The Department of Homeland Security said it stepped up efforts to stop counterfeit products last year but ended up intercepting significantly fewer counterfeit pharmaceuticals than the year before.

The numbers are not clean because the agency lumps personal care products with pharmaceuticals. According to its fiscal 2012 report, it seized drugs and personal care items with a value of $83 million based on the manufacturers' suggested retail price. That was down 41% from the $141.8 million worth of products seized the year before. China and India were the main sources, with China and Hong Kong accounting for $59.3 million and India, $5.3 million. The report said the department did intercept 1,200 shipments containing 7 million suspect pills as part of an effort to target fakes coming out of Asia. That was in addition to 5,319 parcels containing unapproved drugs it found in international mail deliveries. With industry estimates suggesting that counterfeits cost pharma about $75 billion a year, the intercepts are a drop in the bucket.

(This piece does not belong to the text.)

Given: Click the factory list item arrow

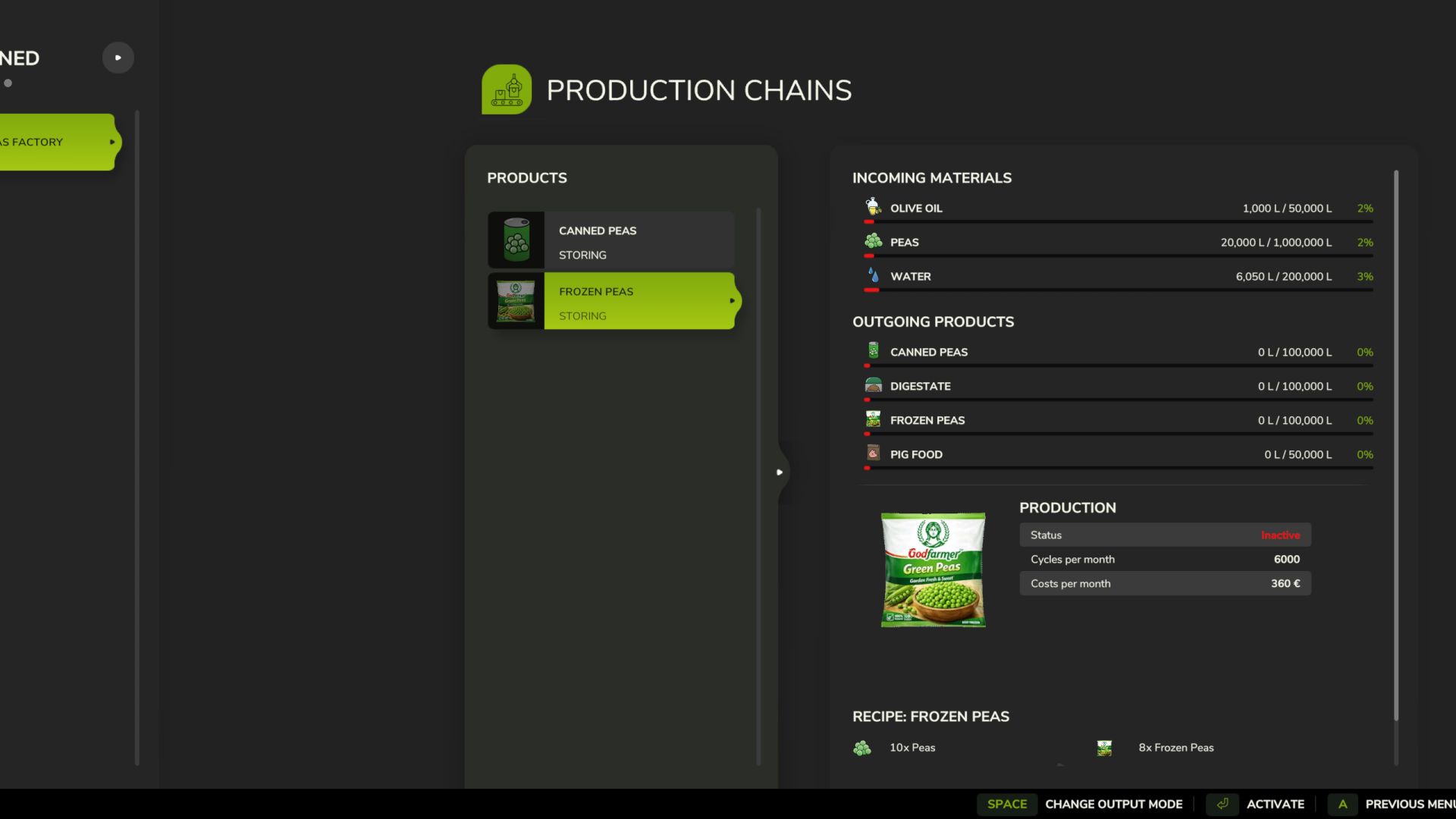Looking at the screenshot, I should point(112,142).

Last year, law enforcement authorities did have a couple of laudable wins in their efforts to slow unapproved and counterfeit drugs from getting into the U.S. They got a guilty plea and a four-year prison sentence for Andrew J. Strempler, the man who founded Canada's RxNorth.com to ship cheap meds to retirees and others in the U.S. They had been chasing him since about 2006 when he sold the business and fled to the Caribbean. He sold the business to the owner of a competitor, CanadaDrugs.com, a company U.S. officials also have warned against selling unapproved drugs. Companies associated with it were the source of counterfeits of Roche's ($RHHBY) cancer drug Avastin that were found in the U.S. last year, reports have found. The FDA also recently warned doctor groups that Botox that they bought through CanadaDrugs.com affiliates was unapproved and potentially counterfeit versions of Allergan's ($AGN) wrinkle-removing drug.

Authorities internationally have stepped up efforts against Internet pharmacies, which are often the vehicle for selling unapproved, and often counterfeit, meds. An effort headed by Interpol last year closed, at least temporarily, thousands of Internet pharmacy sites. The sweep also resulted in 79 arrests and the seizure of 3.7 million doses of either unlicensed or fake drugs. Even with stepped-up efforts, there are signs that drug counterfeiting is growing and becoming more sophisticated.